Inhalt
Alles ist verschwommen; eine junge Frau setzt ihre Kontaktlinsen auf und alles nimmt Gestalt an. Sie ist an ein langweiliges Leben gewöhnt, wird aber von einer Kultfigur aus einem bahnbrechenden Film, die in ihrem kleinen Raum allwissend ist, dazu inspiriert, in die Welt hinauszugehen.
Kritik
Was ist Wirklichkeit und was eine Scheinwelt? Ist das Szenario auf der Leinwand eine Projektion, eine exemplarische Vorgabe oder Inszenierung? Und wer bestimmt deren Inhalt? Die Fragen stellen sich auf mehreren Ebenen in Ruiqi Lus subjektiven Spielfilm-Debüt, das mit lakonischer Symbolik und dezentem Humor an die Bildsprache und Formalismen ihrer Kurzfilme anlehnt. Eine kondensierte Struktur wäre wohl auch die geeignetere Version für die minimalistische Vision am Schnittpunkt von Alltagsskizze und Abstraktion.
Die spürbare Länge des Geschehens, die Eindrücke von Monotonie, Repetition und Leere sind jedoch alles andere als zufällig in der durchdachten Anordnung, die für das Publikum den Film. Nicht nur sichtbar und hörbar, sondern direkt erlebbar machen soll. Synesthesia nennt die Regisseurin das kinematische Konzept, das alle Sinne miteinbeziehen soll. Dazu gehört die erschöpfende Ereignislosigkeit in der Wohnung der jungen Protagonistin, die sich darin wie in einem eleganten Gefängnis bewegt.
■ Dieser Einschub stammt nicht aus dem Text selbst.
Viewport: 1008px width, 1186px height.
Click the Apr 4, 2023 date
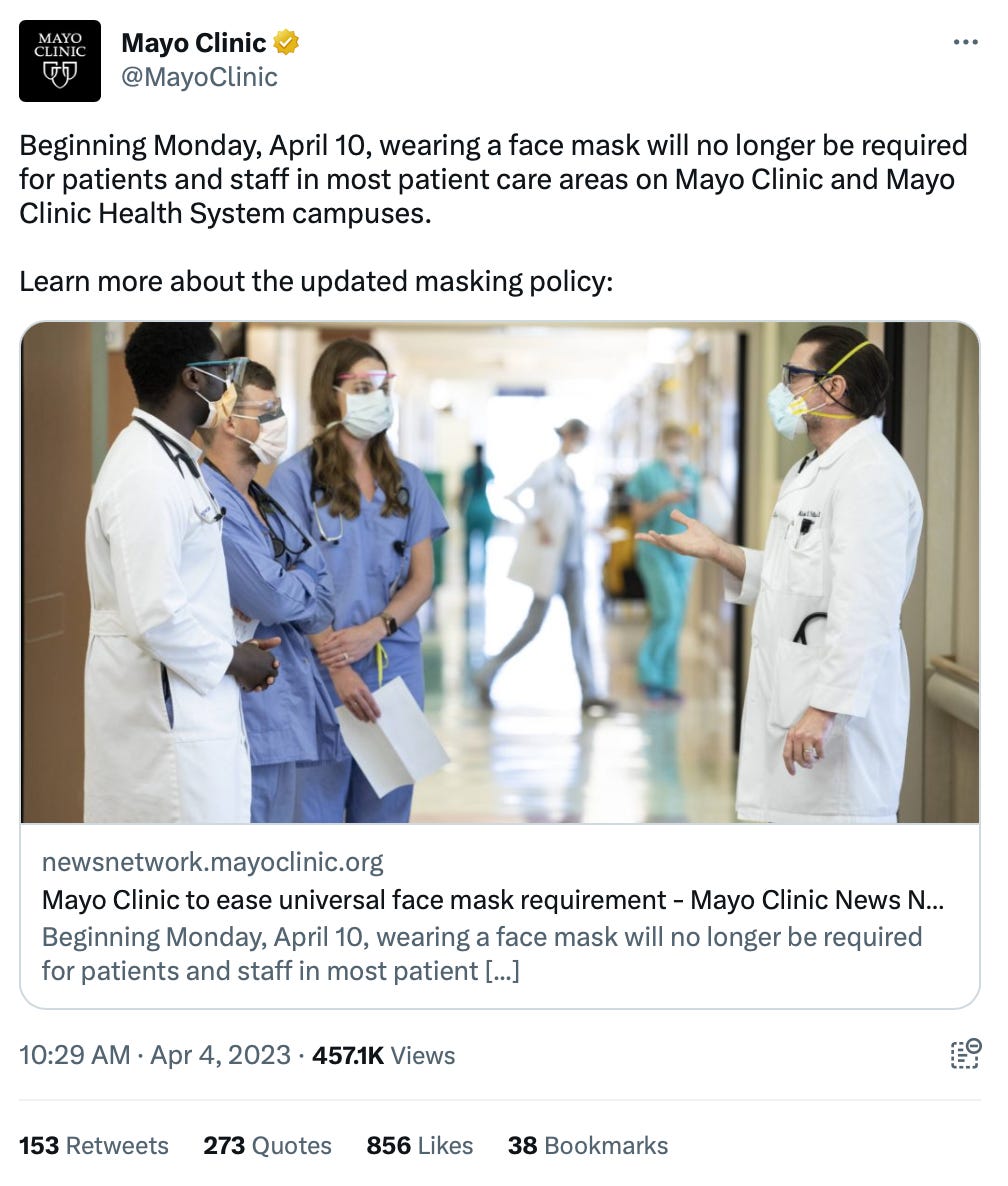click(220, 1055)
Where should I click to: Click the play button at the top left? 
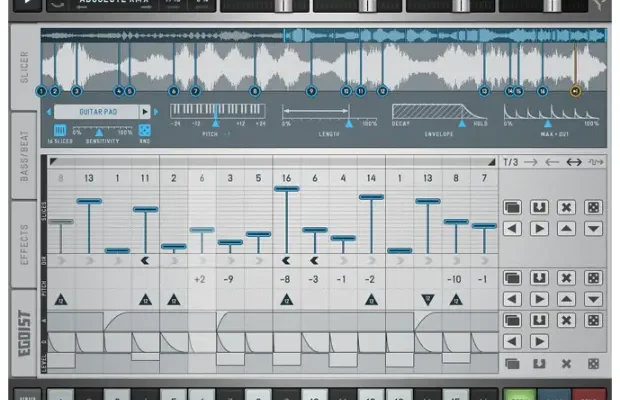tap(27, 5)
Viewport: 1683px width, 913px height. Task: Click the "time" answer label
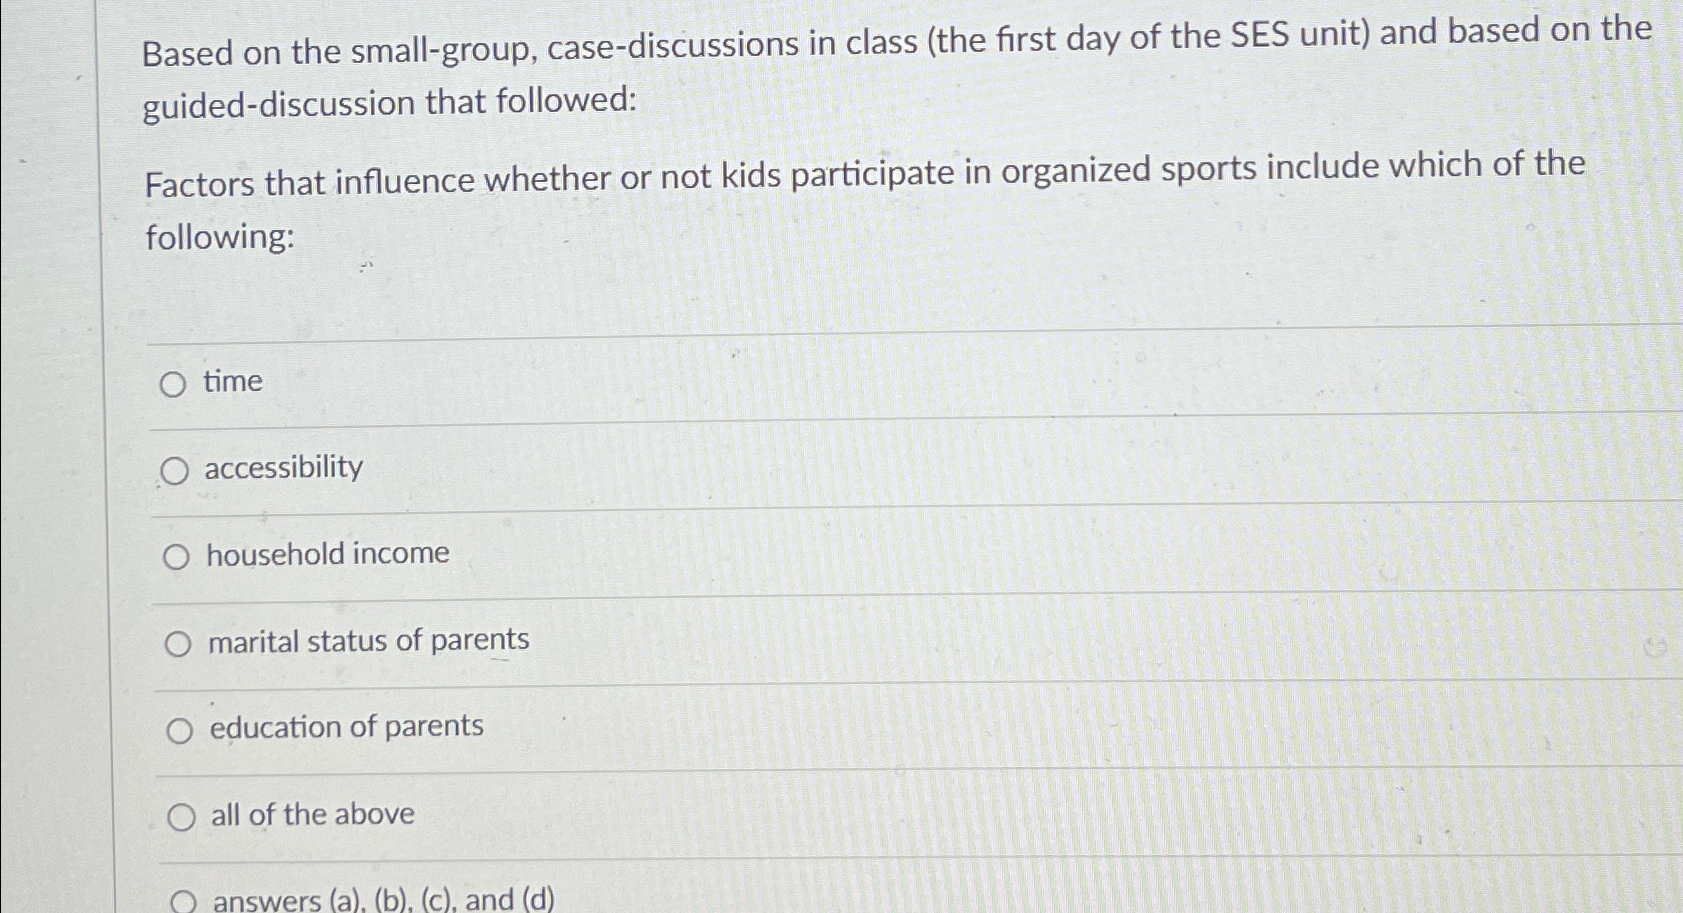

Das Piepen von Waschmaschine und Mikrowelle wird zur elektronischen Ermahnung, die Haushaltspflichten zu erfüllen. Eine auf einer fensterartigen Leinwand präsente zweite Frau (Yunxi Zhong), die zugleich Überwacherin, Mitgefangene und Alter Ego scheint, charakterisiert die erstickende Existenz als moderner Äquivalent eines patriarchalischen Hausfrauenideals, dessen Umstände sich nur äußerlich verändert haben. Technischer Fortschritt steht im konfrontativen Kontrast zur Rückständigkeit einer unverändert gender-geteilten Gesellschaft. Obschon unsichtbar, sind deren Machtstrukturen und Mauern stets greifbar.
Fazit
„Experimentalfilm“ scheint ein unpassender Begriff für ein Werk, das so klar strukturiert und detailliert konzipiert ist wie Ruiqi Lus erster Langfilm. Dessen dramatische Reduktion und allegorische Anordnung fordern die Geduld und Gewohnheiten eines Publikums in Erwartung einer konventionellen Erzählung, aber belohnt mit einer ebenso zugänglichen wie zeitaktuellen Interpretation soziologischer Strukturen und internalisierter Zwänge. Die titelgebenden Linsen verweisen sowohl auf die Ambivalenz korrektiver Konzepte als auch das differenzierte Deutungsspektrum von Projektion und Perspektive.